Method 3: Change SharePoint Access Request Settings
- Open SharePoint admin center
Go to admin.microsoft.com/SharePoint and sign in with a SharePoint Administrator account. - Navigate to Access policies
In the left menu, select Policies, then choose Access control. Click Access requests. - Configure access request email
Under Send access requests to the following email address, clear the field if it contains a shared mailbox or group that is not the intended approver. Leave it blank to revert to the default manager-based routing. - Save the changes
Click Save at the bottom of the page.
If OneDrive Access Still Goes to the Wrong Approver
The manager field is empty but the request still goes somewhere
When the manager field is empty, the system checks the SharePoint access request settings at the tenant level. If a tenant-wide email address is configured, the request will go there. Clear the access request email as described in Method 3 to force the system to send no request, allowing the delegate to receive access without approval.
The request goes to the former employee themselves
This happens when the former employee is listed as the site collection administrator for their own OneDrive.

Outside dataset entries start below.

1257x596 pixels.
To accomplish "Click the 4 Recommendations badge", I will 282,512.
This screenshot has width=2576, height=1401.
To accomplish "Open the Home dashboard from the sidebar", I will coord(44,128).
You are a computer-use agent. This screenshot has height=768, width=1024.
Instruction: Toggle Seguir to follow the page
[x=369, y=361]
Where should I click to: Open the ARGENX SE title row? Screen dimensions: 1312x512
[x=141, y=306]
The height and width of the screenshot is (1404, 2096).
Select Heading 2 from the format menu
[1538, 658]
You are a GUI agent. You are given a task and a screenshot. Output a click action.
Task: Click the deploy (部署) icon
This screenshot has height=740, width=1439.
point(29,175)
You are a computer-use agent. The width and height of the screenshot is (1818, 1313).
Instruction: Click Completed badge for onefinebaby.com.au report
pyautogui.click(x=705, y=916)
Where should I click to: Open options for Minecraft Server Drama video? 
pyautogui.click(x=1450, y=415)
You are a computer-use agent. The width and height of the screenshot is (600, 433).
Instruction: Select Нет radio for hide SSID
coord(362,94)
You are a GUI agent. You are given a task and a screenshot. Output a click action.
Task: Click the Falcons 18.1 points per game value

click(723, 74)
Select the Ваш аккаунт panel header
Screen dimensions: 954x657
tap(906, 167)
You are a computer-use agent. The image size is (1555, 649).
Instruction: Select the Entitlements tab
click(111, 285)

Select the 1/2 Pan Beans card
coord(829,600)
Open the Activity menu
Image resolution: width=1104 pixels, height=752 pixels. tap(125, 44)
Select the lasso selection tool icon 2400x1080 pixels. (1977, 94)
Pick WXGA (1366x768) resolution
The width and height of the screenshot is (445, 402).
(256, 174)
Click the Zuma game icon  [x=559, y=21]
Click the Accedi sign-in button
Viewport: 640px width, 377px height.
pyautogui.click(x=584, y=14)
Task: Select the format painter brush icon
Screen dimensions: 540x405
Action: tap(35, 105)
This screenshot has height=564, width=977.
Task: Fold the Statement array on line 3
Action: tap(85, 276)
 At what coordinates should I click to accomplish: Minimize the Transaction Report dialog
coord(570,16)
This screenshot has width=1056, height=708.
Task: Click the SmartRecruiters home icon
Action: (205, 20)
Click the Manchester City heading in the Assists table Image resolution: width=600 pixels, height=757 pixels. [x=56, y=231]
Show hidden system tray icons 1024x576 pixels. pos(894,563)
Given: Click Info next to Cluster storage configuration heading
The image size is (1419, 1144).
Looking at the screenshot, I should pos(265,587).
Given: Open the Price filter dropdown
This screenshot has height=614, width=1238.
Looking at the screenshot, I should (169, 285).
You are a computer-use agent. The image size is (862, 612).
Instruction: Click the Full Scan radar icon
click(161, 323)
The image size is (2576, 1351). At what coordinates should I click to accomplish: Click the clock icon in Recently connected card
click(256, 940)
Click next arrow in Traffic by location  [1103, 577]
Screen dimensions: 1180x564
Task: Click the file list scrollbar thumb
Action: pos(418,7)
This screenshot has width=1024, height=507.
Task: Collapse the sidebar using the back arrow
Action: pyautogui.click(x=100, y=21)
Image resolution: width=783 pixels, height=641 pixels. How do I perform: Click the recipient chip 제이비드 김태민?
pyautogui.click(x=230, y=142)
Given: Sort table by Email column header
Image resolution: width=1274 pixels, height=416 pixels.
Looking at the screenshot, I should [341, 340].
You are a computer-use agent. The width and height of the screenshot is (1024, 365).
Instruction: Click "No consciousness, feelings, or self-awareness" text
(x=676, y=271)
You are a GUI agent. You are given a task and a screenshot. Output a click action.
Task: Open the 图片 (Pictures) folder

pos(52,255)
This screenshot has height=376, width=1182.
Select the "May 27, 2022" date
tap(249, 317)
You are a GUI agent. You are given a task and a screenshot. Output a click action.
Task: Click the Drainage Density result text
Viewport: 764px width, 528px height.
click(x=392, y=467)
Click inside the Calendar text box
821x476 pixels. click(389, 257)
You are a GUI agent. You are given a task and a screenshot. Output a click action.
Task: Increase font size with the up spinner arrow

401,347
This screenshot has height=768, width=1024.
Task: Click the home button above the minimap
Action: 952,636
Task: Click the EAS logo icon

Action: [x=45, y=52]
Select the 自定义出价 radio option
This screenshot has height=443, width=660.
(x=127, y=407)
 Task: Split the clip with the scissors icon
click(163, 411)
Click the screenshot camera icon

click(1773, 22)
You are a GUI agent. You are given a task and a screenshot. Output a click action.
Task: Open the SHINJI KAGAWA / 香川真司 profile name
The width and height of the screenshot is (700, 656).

To fix this, go to the SharePoint admin center, select Sites > Active sites, find the former employee’s OneDrive site, and change the primary site collection administrator to the HR manager or IT delegate. Then retry the access grant.
External users receive the approval request
If the former employee’s account has guest permissions or if sharing policies allow external users, the request may go to an external email address. Check Azure AD > External Identities > External collaboration settings. Ensure that Guest invite settings is set to Only users assigned to specific admin roles can invite guests to prevent unauthorized routing.
Manager-Based Routing vs SharePoint Access Request Email: Key Differences
| Item | Manager-Based Routing | SharePoint Access Request Email |
|---|---|---|
| Approver source | Azure AD Manager attribute of the former employee | Email address configured in SharePoint admin center > Access requests |
| Where to configure | Azure AD > Users > User profile > Manager field | SharePoint admin center > Policies > Access control > Access requests |
| Fallback behavior | If empty, no request is sent unless overridden | If empty, no request is sent even if manager field is populated |
| Override priority | Lower — SharePoint email setting takes precedence | Higher — overrides manager-based routing when configured |
The manager-based routing method is the default for OneDrive delegation. However, if a SharePoint access request email address is configured at the tenant level, that email address will receive the request instead of the manager. To ensure the correct approver receives the request, either populate the manager field and clear the SharePoint access request email, or use the direct link method in the OneDrive tab to bypass the approval workflow entirely.
By updating the manager field in Azure AD, clearing the SharePoint access request email, or using the direct link method, you can now ensure that the former employee’s OneDrive access request reaches the correct HR manager or IT delegate. Next, review your organization’s offboarding checklist to include a step that verifies the manager field is current for all departing employees. As an advanced tip, consider using PowerShell with the Set-AzureADUser cmdlet to batch-update manager attributes for multiple departing users at once, reducing manual errors during high-volume offboarding periods.